**Task instructions:**
a - According to the original wording quoted for Issue 26 in the LLMNR issue text, what is the default value for LLMNR_TIMEOUT?
b - In the LLMNR issue text, copy the passage starting with "If a TC (truncation)" and going on through "NOT be set.", replacing the word "discard" with "drop".

**** Reading text

If a TC (truncation) bit is set in the response, then the sender MAY use
the response if it contains all necessary information, or the sender MAY
discard the response and resend the query over TCP or using EDNS0 with
larger window using the unicast address of the responder. The RA
(Recursion Available) bit in the header of the response MUST NOT be set.
If the RA bit is set in the response header, the sender MUST ignore it.

2.5. DNS TTL

The responder should use a pre-configured TTL value in the records
returned in the LLMNR query response. Due to the TTL minimalization
necessary when caching an RRset, all TTLs in an RRset MUST be set to the
same value. In the additional and authority section of the response the
responder includes the same records as a DNS server would insert in the
response to the unicast DNS query."

[BA] Requiring a query to be sent over TCP doesn't add
much security value beyond requiring that a Responder
be onlink. If the Responder were offlink then TCP
would just demonstrate that the rogue wasn't using a
spoofed source address. So if we are going to require
TTL=255 on send, check on receive, then I don't think
that this adds additional value.

Proposed resolution: Accept

Issue 26: Retransmission timeouts
Submitter: Bernard Aboba
Submitter email address: aboba@internaut.com
Date first submitted: March 17, 2003
Reference:
Document: LLMNR-13
Comment type: T
Priority: S
Section: 2.1
Rationale/Explanation of issue:

Dynamically estimated timeout values are not supported.

Change:

"If the LLMNR query is not resolved during a limited amount of time
(LLMNR_TIMEOUT), then a sender MAY repeat the transmission of a query in
order to assure themselves that the query has been received by a host
capable of responding to the query. The default value for LLMNR_TIMEOUT
is 1 second. Since a sender cannot know beforehand whether it will
receive no response, one response, or more than one response to a query,
it SHOULD wait for LLMNR_TIMEOUT in order to collect all possible
responses, rather than considering the query answered after the first
response is received."

To:

"LLMNR implementations SHOULD dynamically estimate the timeout
value (LLMNR_TIMEOUT) on a per-interface basis, using the
algorithms described in [RFC2988], with a minimum timeout value
of 300 ms. If the LLMNR query is not resolved by LLMNR_TIMEOUT,
then a sender MAY repeat the transmission of a query in
order to assure themselves that the query has been received by a host
capable of responding to the query. Since a sender cannot know
beforehand whether it will receive no response, one response,
or more than one response to a query, it SHOULD wait for
LLMNR_TIMEOUT in order to collect all possible responses,
rather than considering the query answered after the first
response is received."

Proposed resolution: Accept

Issue 27: Editorial Nits
Submitter: Christian Huitema
Submitter email address: huitema@microsoft.com
Date first submitted: January 17, 2003
Reference:
Document: LLMNR-13
Comment type: E
Priority: S
Section: Various
Rationale/Explanation of issue:

Throughout the document, replace "LINKLOCAL" with "link-scope multicast".

********
**** Records

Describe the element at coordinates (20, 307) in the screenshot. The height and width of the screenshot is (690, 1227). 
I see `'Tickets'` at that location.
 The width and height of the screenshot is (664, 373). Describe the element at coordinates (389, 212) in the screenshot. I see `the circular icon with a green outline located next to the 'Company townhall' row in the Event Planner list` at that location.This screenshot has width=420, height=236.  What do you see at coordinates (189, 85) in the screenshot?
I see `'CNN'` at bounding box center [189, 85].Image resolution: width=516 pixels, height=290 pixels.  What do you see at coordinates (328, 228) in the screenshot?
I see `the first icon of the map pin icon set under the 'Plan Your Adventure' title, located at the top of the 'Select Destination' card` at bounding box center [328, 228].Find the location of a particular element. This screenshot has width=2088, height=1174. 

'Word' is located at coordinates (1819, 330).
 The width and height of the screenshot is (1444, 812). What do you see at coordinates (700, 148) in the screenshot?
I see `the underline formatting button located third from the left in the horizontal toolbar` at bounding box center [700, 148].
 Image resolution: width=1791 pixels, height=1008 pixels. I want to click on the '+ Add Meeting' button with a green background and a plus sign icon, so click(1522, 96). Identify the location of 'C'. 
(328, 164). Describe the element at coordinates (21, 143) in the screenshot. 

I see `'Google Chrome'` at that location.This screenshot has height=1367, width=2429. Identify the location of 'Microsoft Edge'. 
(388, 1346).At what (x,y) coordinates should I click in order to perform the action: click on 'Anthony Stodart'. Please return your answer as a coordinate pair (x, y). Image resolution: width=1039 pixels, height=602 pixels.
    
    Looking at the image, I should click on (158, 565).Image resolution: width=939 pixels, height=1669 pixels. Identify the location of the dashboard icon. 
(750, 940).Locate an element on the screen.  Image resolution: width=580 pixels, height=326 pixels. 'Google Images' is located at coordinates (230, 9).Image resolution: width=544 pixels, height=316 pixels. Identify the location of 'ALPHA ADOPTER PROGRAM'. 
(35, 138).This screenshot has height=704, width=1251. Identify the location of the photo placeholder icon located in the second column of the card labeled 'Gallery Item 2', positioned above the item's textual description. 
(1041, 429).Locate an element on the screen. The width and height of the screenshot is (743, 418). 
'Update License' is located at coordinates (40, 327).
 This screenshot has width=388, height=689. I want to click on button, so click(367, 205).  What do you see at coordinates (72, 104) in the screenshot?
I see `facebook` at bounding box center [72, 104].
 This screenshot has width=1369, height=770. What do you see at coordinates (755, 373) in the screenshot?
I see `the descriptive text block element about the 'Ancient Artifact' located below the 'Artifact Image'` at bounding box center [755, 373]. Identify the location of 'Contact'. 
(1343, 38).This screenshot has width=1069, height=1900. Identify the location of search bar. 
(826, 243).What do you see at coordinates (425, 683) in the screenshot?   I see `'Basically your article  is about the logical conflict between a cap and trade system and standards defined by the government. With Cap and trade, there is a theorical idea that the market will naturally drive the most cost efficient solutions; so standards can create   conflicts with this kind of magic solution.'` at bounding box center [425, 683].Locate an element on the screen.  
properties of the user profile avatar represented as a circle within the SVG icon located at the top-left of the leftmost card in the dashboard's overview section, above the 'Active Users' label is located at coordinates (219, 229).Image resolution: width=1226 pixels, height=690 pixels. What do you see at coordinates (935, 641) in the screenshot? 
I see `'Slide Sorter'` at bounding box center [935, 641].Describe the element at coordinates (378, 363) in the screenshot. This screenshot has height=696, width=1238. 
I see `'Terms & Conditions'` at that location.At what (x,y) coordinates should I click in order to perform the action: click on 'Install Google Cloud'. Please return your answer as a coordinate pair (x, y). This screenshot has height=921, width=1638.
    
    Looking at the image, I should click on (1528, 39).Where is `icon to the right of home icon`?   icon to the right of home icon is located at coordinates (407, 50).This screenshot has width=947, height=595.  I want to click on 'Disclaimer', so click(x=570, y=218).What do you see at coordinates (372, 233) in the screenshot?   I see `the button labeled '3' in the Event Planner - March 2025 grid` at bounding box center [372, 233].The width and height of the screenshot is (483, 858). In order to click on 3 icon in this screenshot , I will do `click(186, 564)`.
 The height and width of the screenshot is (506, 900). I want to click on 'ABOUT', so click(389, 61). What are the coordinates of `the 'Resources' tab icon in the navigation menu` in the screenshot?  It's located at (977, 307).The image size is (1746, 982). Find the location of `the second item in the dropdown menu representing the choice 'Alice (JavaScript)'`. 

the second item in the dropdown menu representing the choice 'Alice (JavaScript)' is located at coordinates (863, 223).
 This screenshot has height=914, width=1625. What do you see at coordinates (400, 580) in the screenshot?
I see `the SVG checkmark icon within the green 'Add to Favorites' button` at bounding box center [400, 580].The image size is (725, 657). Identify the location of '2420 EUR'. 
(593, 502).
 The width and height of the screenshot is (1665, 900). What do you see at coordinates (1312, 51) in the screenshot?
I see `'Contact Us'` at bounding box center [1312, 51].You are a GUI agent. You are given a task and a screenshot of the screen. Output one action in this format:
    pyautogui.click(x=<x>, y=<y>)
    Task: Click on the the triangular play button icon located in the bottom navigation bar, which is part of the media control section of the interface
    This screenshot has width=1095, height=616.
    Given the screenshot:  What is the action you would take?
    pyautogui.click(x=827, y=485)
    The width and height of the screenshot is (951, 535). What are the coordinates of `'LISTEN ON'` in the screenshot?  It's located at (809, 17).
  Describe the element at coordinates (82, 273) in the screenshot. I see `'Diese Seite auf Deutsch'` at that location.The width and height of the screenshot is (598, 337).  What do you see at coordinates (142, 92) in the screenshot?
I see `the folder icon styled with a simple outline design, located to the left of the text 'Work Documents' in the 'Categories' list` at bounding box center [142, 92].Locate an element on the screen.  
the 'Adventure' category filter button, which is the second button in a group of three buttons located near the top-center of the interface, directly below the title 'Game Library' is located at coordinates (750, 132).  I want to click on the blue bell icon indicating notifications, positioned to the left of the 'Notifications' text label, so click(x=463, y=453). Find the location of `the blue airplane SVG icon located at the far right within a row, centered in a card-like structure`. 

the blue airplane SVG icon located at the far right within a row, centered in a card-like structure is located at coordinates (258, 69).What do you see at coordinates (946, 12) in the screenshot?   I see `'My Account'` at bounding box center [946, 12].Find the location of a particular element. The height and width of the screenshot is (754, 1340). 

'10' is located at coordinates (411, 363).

********

**Task responses:**
a - 1 second

b -
If a TC (truncation) bit is set in the response, then the sender MAY use
the response if it contains all necessary information, or the sender MAY
drop the response and resend the query over TCP or using EDNS0 with
larger window using the unicast address of the responder. The RA
(Recursion Available) bit in the header of the response MUST NOT be set.